(DATA SHOWN Opens)
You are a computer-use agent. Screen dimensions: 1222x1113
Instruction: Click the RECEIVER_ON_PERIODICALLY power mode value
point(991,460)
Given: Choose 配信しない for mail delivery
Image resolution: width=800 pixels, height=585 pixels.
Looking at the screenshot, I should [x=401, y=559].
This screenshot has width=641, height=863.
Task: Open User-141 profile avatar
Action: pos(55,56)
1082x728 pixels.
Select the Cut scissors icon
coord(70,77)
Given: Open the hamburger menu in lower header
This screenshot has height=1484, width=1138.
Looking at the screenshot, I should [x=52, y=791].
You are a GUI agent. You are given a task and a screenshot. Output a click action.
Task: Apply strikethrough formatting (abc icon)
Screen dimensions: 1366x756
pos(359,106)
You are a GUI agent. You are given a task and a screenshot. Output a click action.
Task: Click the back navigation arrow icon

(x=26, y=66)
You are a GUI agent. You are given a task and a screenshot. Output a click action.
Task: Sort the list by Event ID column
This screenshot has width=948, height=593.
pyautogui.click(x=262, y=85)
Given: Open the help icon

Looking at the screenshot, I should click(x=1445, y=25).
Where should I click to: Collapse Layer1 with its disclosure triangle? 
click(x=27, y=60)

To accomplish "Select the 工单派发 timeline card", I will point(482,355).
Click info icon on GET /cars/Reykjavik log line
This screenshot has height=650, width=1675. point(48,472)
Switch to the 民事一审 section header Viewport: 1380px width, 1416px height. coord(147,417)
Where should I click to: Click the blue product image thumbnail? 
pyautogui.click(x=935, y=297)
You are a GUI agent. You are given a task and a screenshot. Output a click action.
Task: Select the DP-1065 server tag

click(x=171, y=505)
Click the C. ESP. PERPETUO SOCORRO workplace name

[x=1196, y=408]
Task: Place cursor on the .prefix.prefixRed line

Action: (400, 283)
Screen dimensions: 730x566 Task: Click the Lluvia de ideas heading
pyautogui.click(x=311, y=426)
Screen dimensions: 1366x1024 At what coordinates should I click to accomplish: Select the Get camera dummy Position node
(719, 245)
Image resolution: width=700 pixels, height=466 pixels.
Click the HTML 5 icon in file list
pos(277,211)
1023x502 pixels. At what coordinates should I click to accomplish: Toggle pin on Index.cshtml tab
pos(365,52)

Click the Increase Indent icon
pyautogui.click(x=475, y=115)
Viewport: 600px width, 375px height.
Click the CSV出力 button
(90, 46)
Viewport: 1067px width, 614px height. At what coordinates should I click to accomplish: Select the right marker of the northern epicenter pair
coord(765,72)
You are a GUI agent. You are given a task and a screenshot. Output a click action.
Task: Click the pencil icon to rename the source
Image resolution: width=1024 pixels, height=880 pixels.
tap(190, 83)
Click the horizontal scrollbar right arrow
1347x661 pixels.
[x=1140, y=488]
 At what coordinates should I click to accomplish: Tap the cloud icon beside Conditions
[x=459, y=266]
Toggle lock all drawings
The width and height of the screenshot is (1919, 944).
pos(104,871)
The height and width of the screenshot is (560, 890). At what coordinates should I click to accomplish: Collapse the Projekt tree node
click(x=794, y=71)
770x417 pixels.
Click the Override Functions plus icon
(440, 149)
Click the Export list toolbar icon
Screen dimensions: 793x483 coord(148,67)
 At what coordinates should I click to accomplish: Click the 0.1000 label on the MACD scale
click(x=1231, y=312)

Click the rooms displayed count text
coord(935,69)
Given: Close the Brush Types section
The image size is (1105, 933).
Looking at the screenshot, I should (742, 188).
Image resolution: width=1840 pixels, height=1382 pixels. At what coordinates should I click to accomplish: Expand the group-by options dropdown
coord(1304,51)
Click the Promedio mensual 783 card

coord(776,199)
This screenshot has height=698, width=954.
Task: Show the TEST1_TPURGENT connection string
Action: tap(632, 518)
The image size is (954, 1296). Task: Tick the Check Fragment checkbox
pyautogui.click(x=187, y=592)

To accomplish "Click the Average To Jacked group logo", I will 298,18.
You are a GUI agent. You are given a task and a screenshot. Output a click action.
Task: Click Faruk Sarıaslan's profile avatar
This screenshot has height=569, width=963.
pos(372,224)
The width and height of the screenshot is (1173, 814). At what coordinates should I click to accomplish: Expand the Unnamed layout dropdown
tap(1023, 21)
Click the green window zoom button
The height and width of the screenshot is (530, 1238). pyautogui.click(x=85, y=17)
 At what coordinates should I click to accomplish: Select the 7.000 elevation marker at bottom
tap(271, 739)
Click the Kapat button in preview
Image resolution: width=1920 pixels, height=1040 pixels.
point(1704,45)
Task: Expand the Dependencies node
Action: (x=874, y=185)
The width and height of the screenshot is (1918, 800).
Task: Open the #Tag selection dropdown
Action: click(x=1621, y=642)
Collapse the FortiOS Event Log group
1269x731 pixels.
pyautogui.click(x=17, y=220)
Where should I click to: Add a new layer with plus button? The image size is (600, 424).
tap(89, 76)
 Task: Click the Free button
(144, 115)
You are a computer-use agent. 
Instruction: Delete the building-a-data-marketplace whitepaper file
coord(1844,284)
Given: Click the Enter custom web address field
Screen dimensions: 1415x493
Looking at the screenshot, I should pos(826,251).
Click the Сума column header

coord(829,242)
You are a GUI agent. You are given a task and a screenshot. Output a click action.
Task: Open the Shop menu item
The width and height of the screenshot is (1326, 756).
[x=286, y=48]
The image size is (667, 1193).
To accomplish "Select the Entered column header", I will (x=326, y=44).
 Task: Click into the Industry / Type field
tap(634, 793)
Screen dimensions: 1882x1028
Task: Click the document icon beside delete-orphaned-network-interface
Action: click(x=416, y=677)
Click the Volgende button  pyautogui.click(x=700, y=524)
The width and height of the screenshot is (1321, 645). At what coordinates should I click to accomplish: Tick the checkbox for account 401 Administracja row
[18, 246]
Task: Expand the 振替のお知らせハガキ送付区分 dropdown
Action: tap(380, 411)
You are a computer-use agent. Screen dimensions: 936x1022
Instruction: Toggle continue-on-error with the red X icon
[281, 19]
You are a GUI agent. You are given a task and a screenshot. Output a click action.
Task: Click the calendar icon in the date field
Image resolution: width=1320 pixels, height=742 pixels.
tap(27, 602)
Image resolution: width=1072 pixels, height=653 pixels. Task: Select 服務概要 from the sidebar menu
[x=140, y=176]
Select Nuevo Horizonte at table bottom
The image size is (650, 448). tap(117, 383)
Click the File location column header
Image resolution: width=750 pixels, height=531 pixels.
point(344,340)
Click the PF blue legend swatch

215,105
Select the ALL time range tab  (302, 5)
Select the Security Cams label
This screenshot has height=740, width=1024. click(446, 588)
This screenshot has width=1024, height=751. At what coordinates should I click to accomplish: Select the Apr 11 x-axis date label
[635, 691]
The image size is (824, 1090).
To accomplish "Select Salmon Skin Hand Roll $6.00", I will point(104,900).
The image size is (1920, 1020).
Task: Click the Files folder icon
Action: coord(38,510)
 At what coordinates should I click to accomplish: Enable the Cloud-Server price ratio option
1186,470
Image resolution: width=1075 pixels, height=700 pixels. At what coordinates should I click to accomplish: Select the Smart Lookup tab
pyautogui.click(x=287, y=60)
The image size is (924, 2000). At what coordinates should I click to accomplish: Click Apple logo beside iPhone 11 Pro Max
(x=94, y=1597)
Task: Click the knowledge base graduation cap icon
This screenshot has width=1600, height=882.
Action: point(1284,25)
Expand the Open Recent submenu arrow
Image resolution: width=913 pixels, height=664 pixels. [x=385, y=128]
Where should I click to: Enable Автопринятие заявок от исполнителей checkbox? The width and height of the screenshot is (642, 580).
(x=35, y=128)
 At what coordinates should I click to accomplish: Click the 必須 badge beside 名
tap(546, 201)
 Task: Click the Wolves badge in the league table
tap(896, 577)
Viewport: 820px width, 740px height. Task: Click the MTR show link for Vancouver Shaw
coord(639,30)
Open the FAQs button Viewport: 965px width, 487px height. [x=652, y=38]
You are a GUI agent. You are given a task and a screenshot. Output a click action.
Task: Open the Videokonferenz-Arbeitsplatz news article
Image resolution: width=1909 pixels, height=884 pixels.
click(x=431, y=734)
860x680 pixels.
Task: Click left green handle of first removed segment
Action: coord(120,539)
(DATA SHOWN Closes)
> **WORK REQUEST**:
Every line of the records above where the string "Event" is found should be copied.

> **EXERCISE RESULT**:
Task: Sort the list by Event ID column
Collapse the FortiOS Event Log group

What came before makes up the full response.